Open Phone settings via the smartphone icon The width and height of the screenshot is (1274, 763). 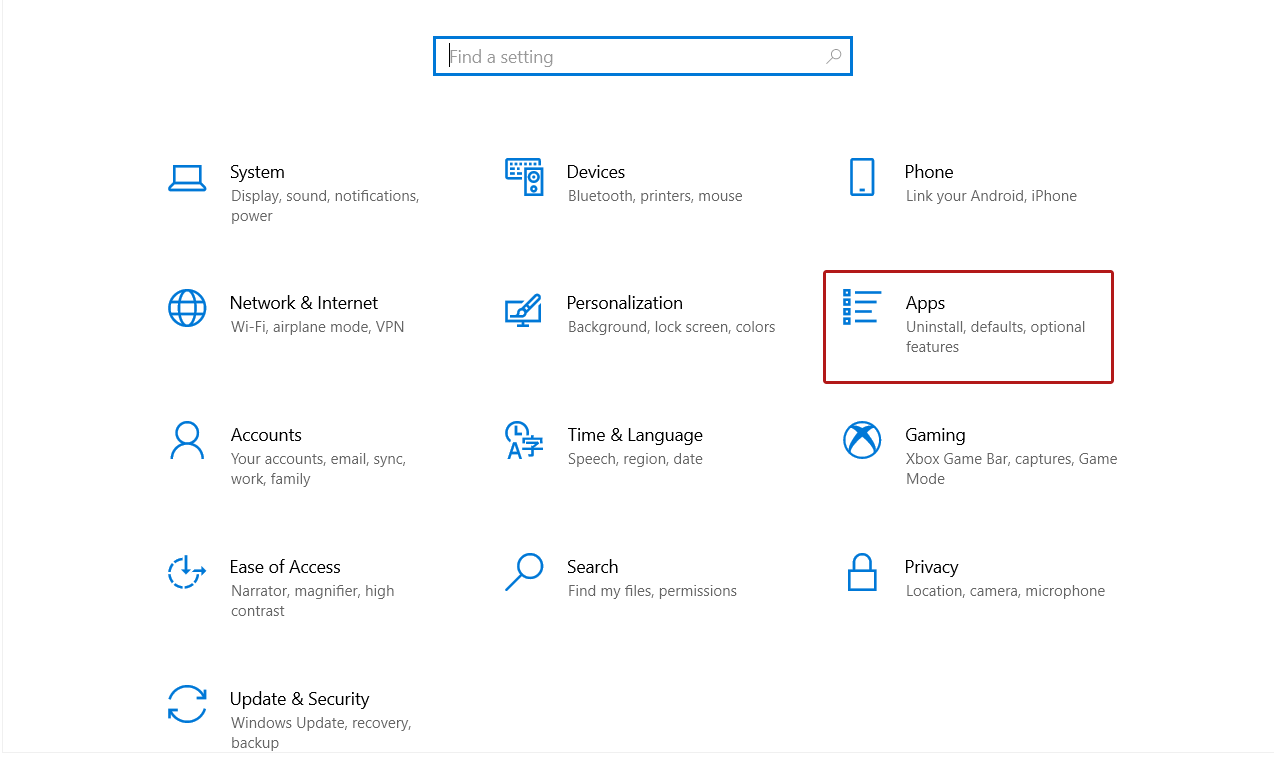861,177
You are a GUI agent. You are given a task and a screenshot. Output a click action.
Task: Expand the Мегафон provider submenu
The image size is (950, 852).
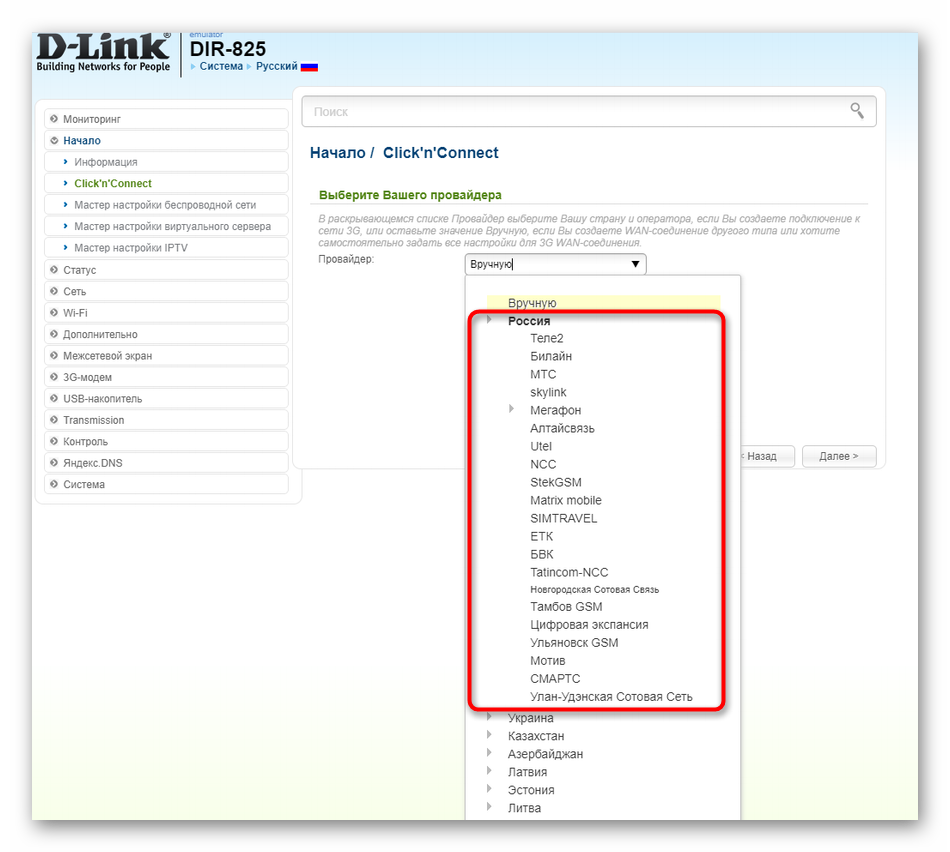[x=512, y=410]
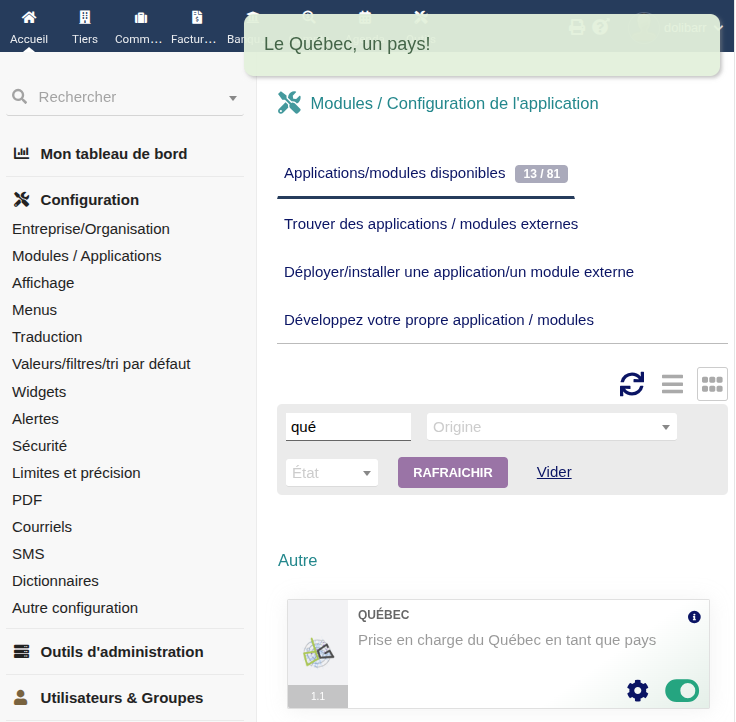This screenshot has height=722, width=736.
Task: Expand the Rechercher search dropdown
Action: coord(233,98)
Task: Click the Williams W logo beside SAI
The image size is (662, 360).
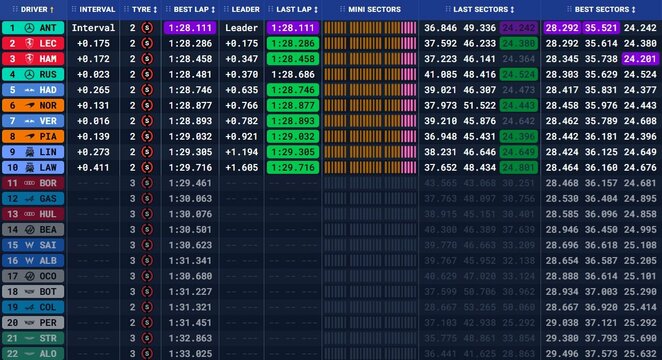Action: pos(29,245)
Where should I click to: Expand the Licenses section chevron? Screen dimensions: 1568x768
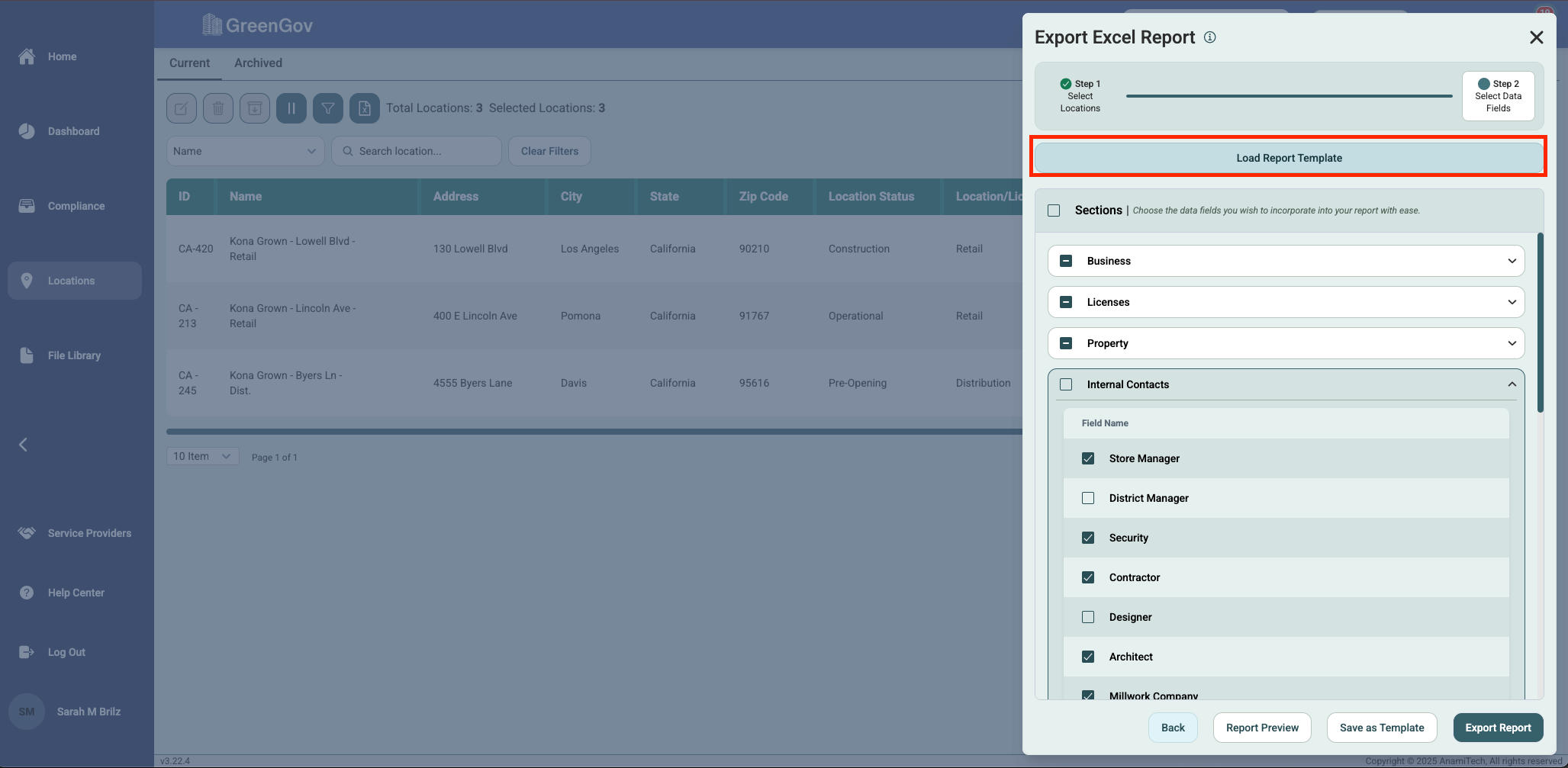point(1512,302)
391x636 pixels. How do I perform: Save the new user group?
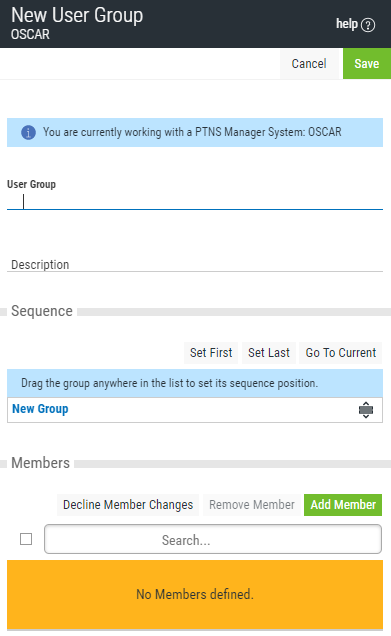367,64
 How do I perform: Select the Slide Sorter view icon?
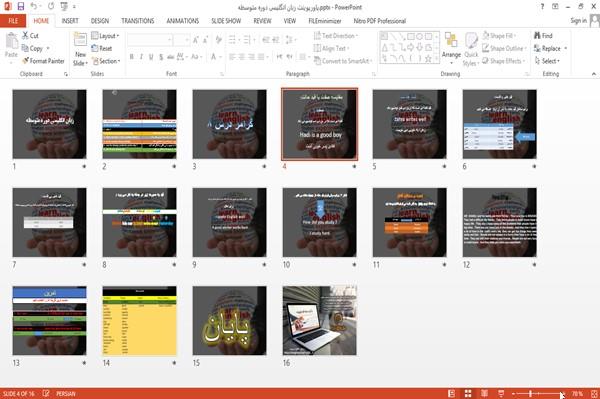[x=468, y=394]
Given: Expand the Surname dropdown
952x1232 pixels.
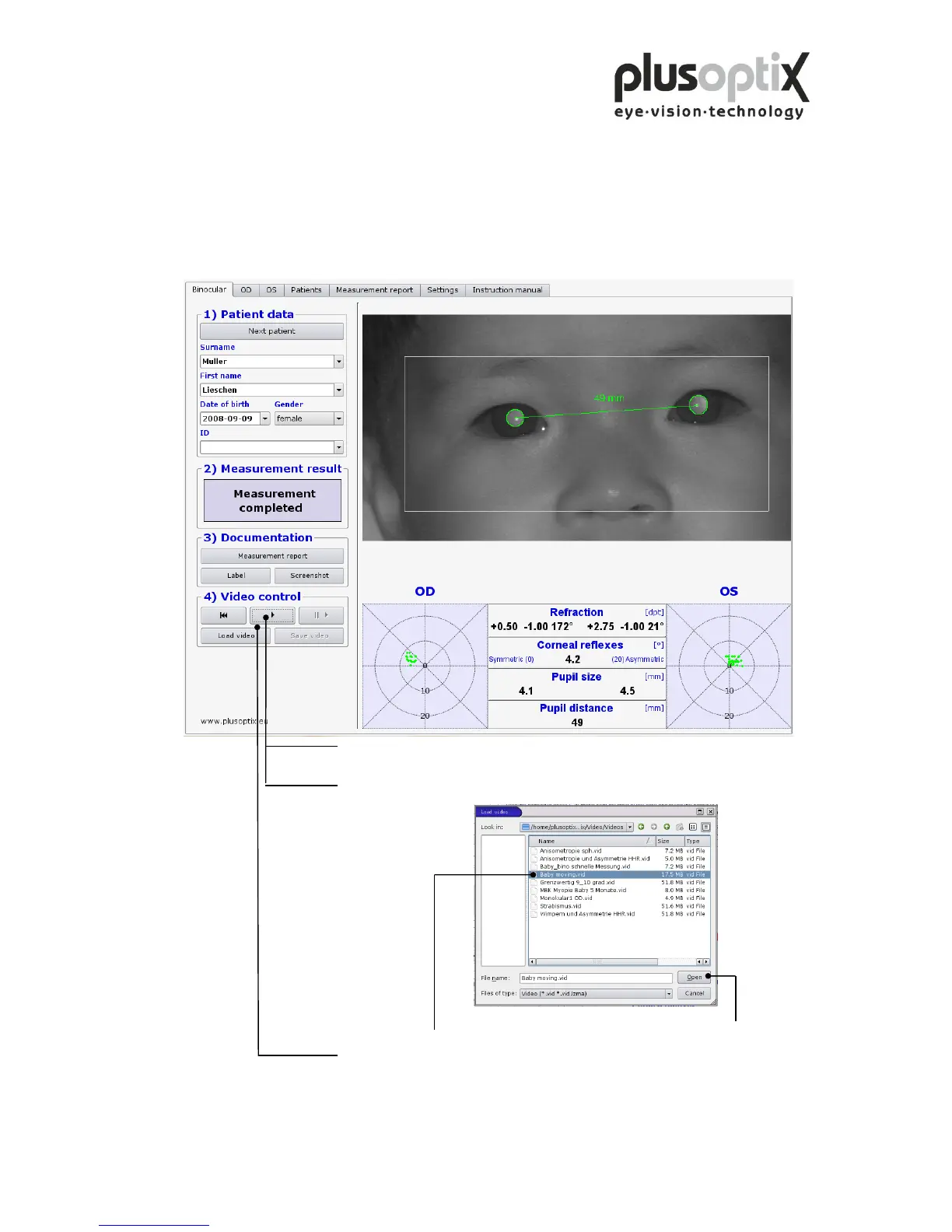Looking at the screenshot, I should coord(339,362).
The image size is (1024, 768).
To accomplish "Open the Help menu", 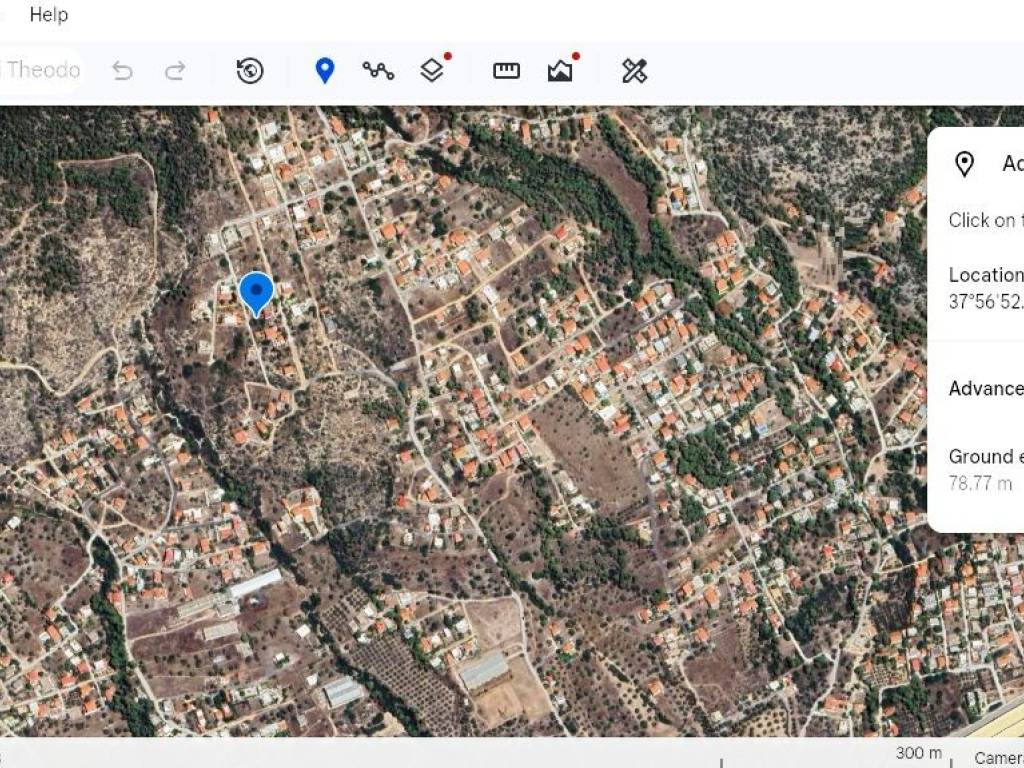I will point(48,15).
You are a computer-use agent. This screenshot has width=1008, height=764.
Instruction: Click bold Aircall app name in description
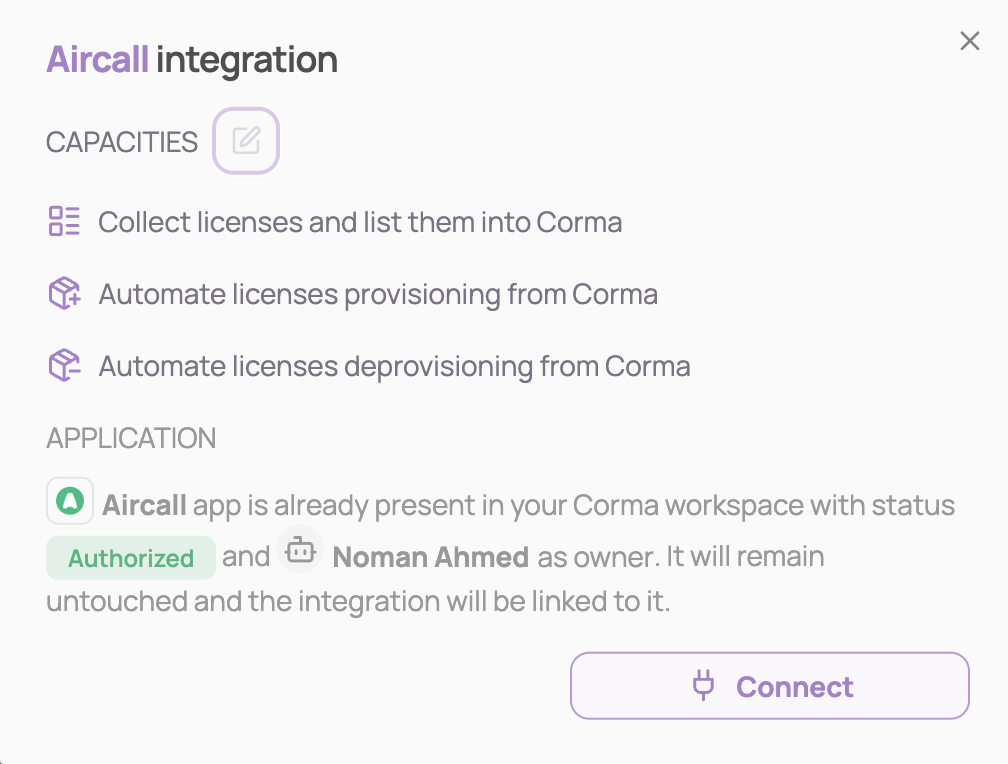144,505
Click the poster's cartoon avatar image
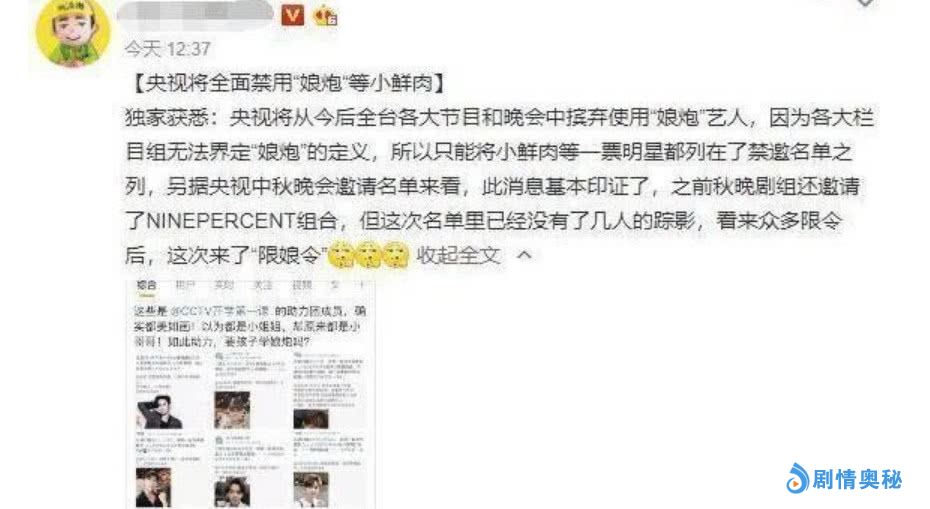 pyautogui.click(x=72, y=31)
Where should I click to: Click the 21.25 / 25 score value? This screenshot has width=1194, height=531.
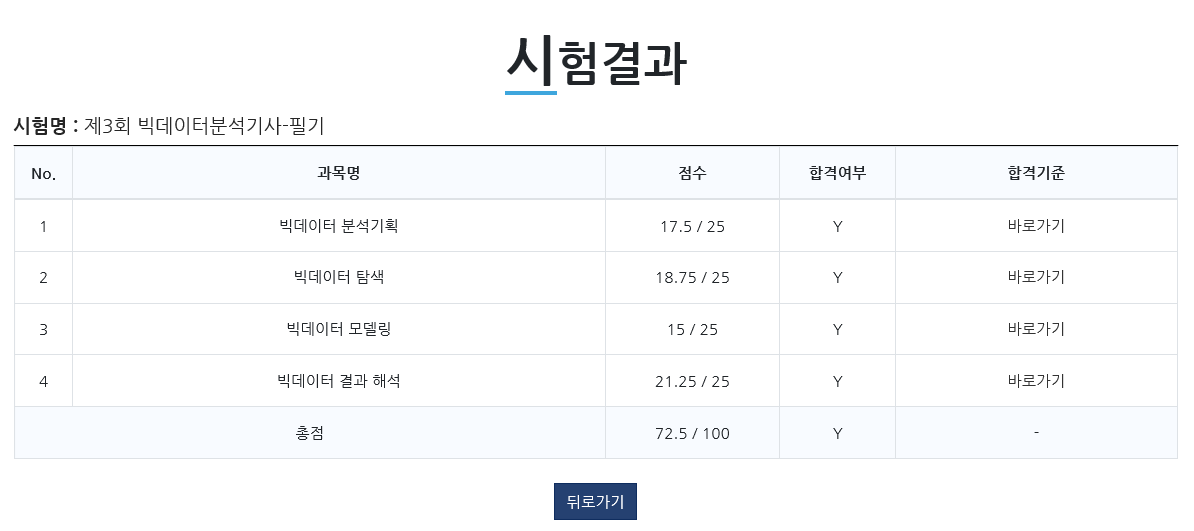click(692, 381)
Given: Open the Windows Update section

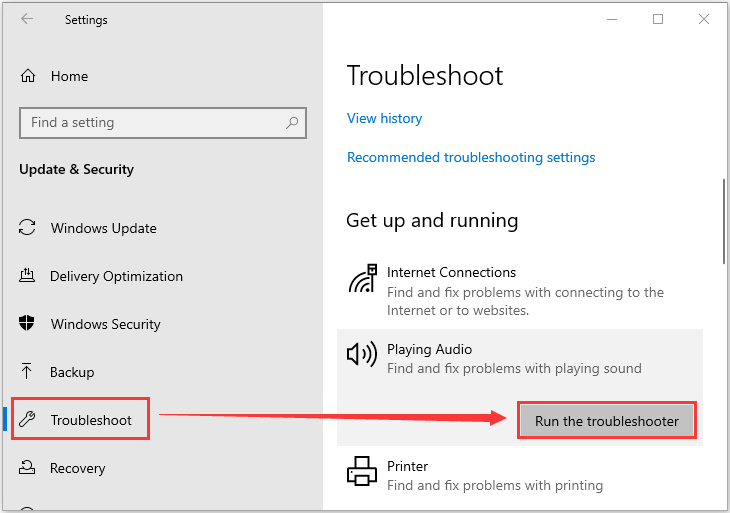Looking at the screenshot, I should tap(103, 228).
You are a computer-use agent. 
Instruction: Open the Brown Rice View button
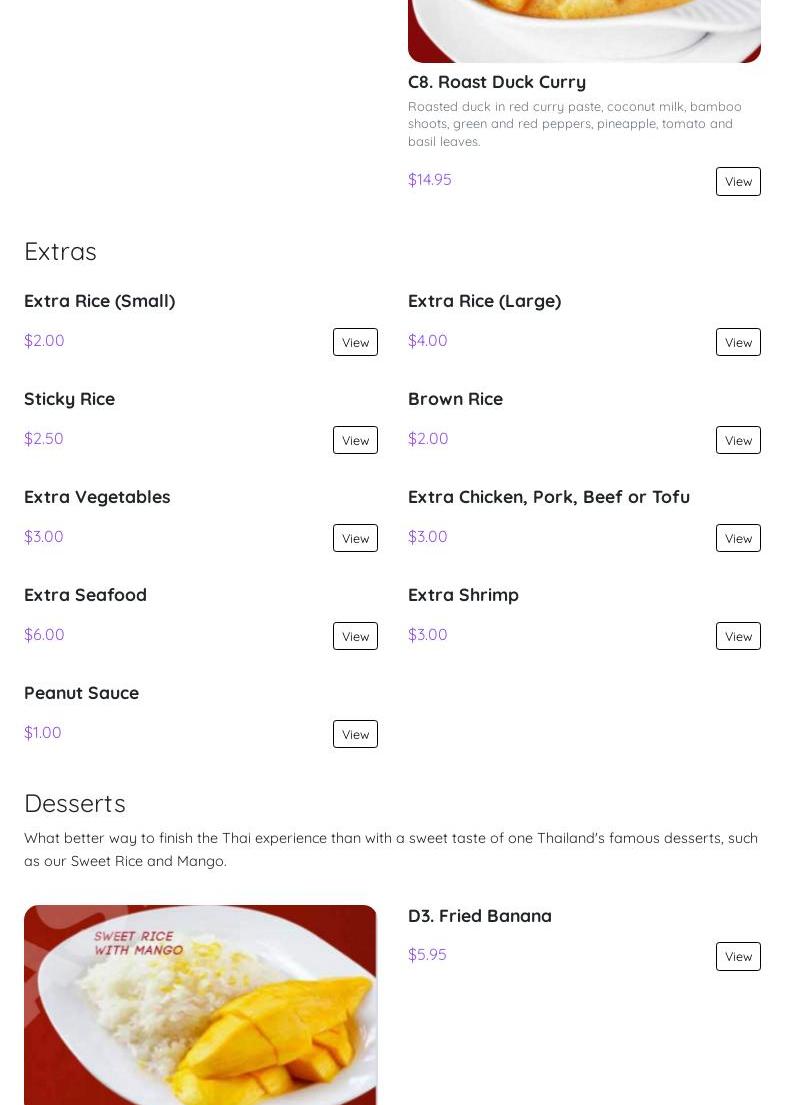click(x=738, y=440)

* * *

> Work order:
Starting from the records above, filter out all lines except those containing the word "agent".

> Written reply:
You are a GUI agent. You are given a task and a screenshot. Output a click action.
You are a computer-use agent. This screenshot has width=1008, height=764.
You are a computer-use agent. 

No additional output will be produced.